Polish “Armies in Exile” and Czechoslovak “Resistance Abroad”, 1938-1948

3rd session of CEFRES in-house seminar
Through the presentation of works in progress, CEFRES’s Seminar aims at raising and discussing issues about methods, approaches or concepts, in a multidisciplinary spirit, allowing everyone to confront her or his own perspectives with the research presented.

Location: CEFRES Library and online (to get the link, write to cefres[@]cefres.cz)
Date: 
Tuesday, November 11, 2025 at 16:30
Language: 
English

Speaker: Adam AKSNOWICZ (CEFRES / CEU)
Discussant:
Johana KŁUSEK (Czech Academy of Sciences)

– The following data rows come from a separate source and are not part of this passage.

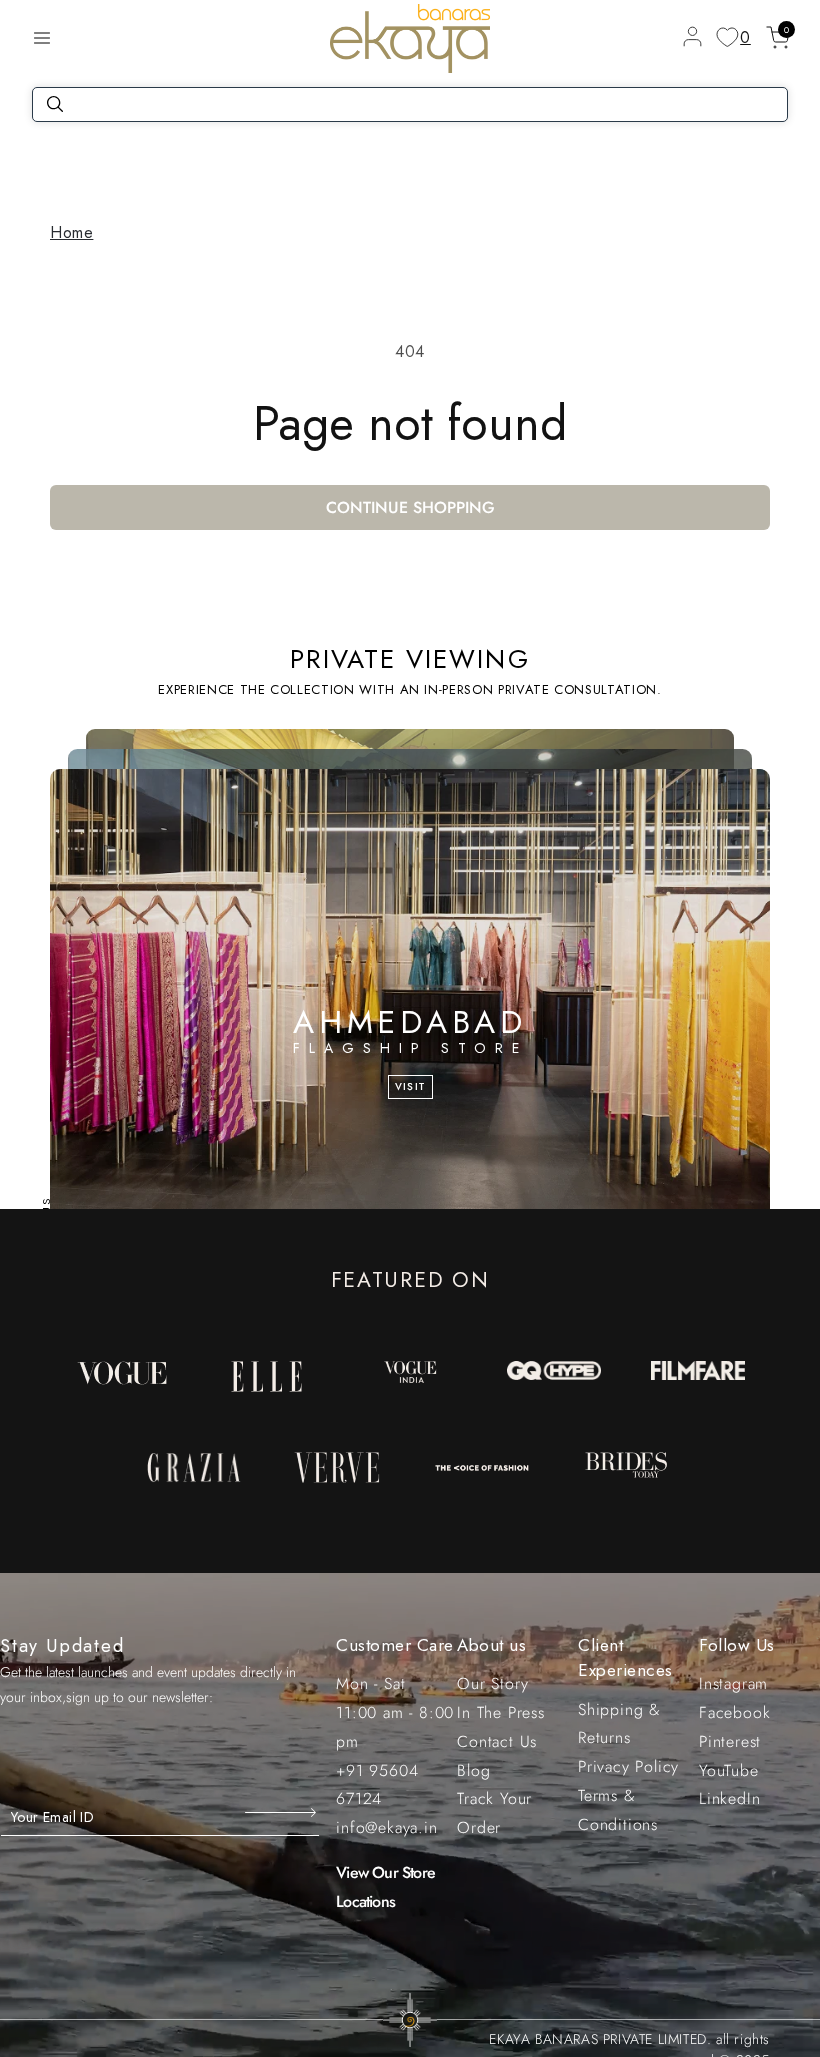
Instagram (733, 1683)
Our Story (492, 1683)
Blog (473, 1770)
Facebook (734, 1712)
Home (71, 232)
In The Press (501, 1712)
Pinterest (730, 1741)
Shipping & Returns (619, 1724)
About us (491, 1645)
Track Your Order (494, 1813)
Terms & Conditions (618, 1810)
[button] (42, 38)
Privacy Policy (628, 1766)
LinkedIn (729, 1798)
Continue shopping (410, 507)
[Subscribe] (282, 1812)
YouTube (729, 1770)
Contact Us (497, 1741)
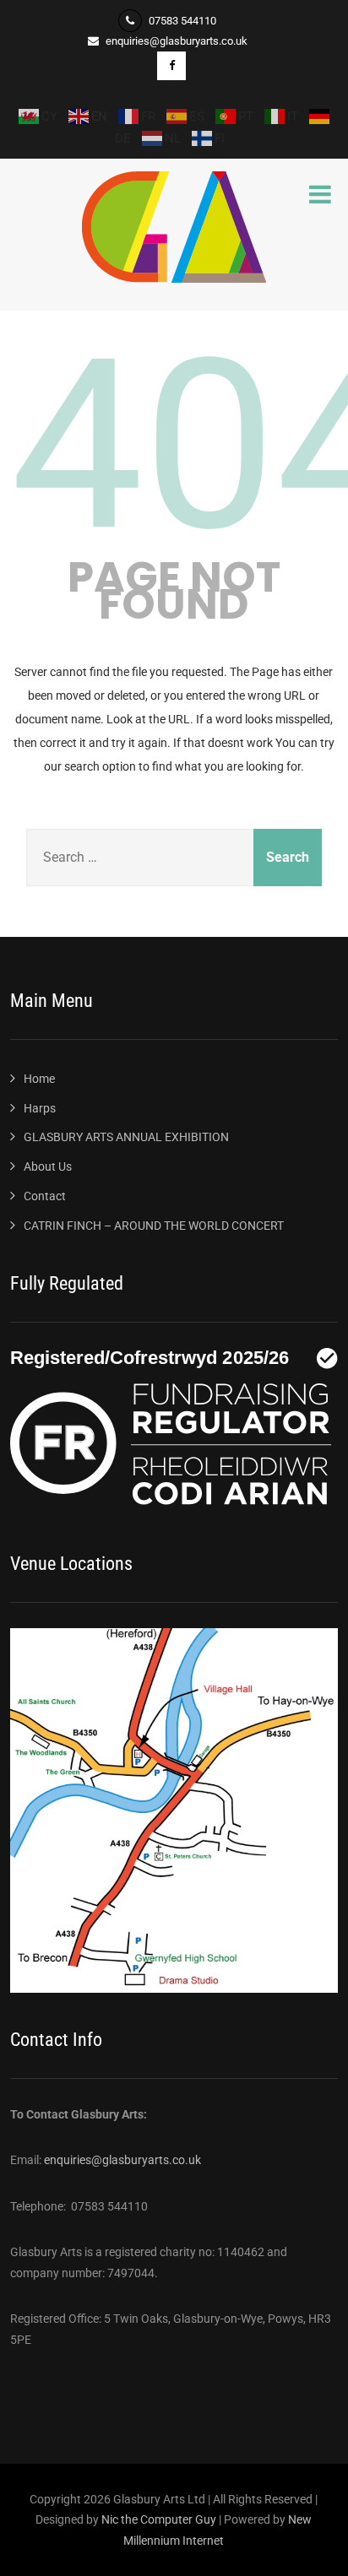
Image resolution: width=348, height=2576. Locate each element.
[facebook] (171, 65)
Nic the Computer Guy (158, 2519)
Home (39, 1078)
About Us (48, 1166)
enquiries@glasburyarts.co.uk (122, 2160)
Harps (40, 1108)
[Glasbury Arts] (174, 278)
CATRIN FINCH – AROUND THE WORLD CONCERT (154, 1225)
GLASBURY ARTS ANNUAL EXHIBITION (126, 1137)
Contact (45, 1196)
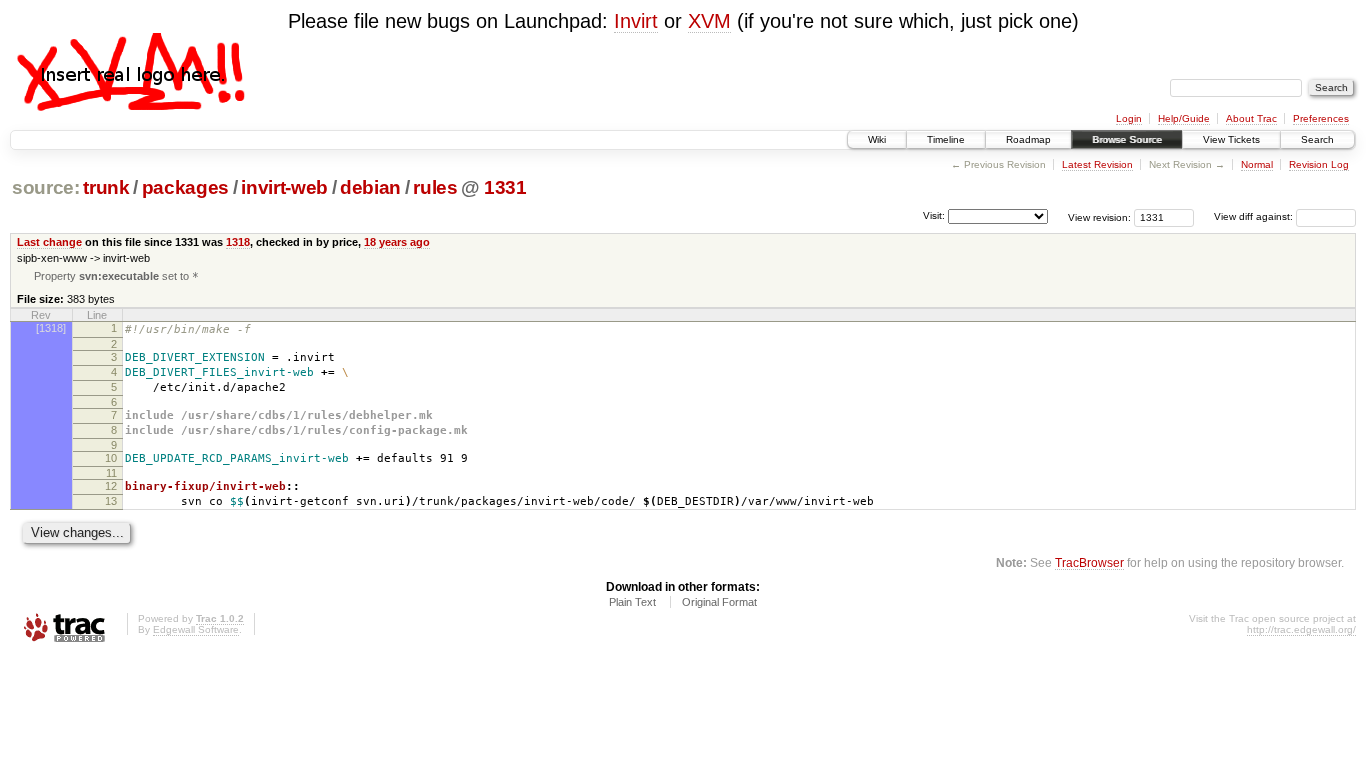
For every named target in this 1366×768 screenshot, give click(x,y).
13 (111, 501)
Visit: (934, 215)
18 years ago (397, 242)
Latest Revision (1097, 164)
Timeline (946, 139)
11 (111, 473)
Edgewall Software (196, 629)
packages (185, 187)
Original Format (719, 602)
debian (370, 187)
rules (435, 187)
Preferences (1321, 118)
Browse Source (1127, 139)
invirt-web (284, 187)
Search (1317, 139)
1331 (505, 187)
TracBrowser (1089, 562)
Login (1129, 118)
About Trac (1251, 118)
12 (111, 486)
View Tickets (1231, 139)
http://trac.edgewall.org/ (1301, 629)
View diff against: (1255, 216)
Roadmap (1028, 139)
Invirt (636, 21)
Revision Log (1319, 164)
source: (46, 187)
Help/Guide (1184, 118)
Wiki (877, 139)
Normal (1257, 164)
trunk (106, 187)
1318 (238, 242)
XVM (709, 21)
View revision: (1099, 216)
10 (111, 458)
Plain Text (632, 602)
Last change (49, 242)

AbstractIn this seminar, Adam Aksnowicz present select themes of his doctoral dissertation, tentatively entitled Towards What Homeland? (Trans)National Armies in Exile and Renegotiations of Polish National Narratives, 1938-48. This study critically analyzes the historical complexities, divergent trajectories, and persistent legacy of Polish “armies in exile” established on French, British, and Soviet territories during the Second World War. Challenging dominant national-patriotic historiographies and traditional conceptual models that limit historical research, Ihe draws from global, transnational, and comparative approaches to highlight wider geopolitical entanglements of Polish military exile and analyze the prominent symbolic-cultural positionality of exile armies in renegotiations of nation, state, and homeland. Not simply a subordinate armed branch of the civil government in exile, Aksnowicz argues that military leaders constituted parallel authorities of national representation in exile, with their armies functioning as institutional centers for cultivating and propagating rival nation and state-building projects in preparation for armed return to the homeland. By also presenting comparative cases of Western and Soviet-backed Czechoslovak formations of the “resistance abroad,” he aims to foster a broader discussion surrounding East-Central European political exile in ongoing historical and memorial debates.